Sometimes you can’t fix the root cause, but you can contain the damage. The intermediary server adds a layer of complexity, but it prevents one flaky connection from taking down critical infrastructure.
2. Warnings aren’t always harmless.
Just because something doesn’t throw an error doesn’t mean it succeeded. In automated systems, you need to actively monitor for “soft failures” that masquerade as success.
3. SQL Agent job history is underutilized.
Most people use it for troubleshooting after problems occur. But you can query it programmatically during job execution to make your jobs self-aware and responsive to their own behavior.
4. Visibility matters as much as reliability.
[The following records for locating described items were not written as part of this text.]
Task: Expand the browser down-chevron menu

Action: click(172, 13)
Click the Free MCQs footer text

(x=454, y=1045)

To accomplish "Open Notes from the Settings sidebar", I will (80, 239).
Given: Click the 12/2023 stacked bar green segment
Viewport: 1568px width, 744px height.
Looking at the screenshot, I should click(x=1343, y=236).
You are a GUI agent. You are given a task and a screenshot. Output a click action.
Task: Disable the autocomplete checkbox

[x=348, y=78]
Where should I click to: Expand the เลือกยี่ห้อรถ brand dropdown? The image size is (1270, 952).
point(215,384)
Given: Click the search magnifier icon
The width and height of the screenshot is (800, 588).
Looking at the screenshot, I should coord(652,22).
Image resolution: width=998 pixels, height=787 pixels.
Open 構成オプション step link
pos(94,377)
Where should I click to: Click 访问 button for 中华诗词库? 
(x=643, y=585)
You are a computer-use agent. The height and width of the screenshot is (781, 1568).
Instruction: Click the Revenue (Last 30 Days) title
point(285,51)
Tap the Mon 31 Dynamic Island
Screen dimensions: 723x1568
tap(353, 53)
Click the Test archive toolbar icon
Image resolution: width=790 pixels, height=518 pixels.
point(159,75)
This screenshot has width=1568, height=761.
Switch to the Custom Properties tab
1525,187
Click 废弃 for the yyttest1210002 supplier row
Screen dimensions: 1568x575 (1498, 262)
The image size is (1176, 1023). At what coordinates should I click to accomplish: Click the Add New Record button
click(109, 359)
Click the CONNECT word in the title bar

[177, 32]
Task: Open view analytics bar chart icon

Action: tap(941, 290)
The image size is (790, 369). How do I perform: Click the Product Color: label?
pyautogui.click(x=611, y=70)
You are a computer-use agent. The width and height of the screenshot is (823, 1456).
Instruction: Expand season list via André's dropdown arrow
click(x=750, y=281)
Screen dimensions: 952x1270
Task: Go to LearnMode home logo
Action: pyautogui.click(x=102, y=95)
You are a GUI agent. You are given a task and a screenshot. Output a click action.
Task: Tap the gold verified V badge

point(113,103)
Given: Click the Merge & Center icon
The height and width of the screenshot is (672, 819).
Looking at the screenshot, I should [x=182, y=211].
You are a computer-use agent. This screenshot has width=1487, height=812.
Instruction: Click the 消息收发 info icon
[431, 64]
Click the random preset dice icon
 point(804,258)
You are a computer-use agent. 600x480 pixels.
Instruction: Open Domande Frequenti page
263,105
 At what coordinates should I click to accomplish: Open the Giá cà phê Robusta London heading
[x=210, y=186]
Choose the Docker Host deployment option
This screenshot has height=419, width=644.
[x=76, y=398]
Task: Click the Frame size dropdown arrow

A system that fails loudly is often better than one that fails silently. The intermediary server doesn’t prevent ODBC timeouts—it just makes them visible and manageable instead of catastrophic.
Not Every Problem Needs a Perfect Solution
I didn’t fix the ODBC driver. It still times out occasionally. But by accepting that reality and designing around it, we built something more resilient than what we had before.
The system isn’t perfect. But it’s predictable, manageable, and most importantly—it doesn’t stop production.
Sometimes that’s not just good enough. It’s actually the better outcome.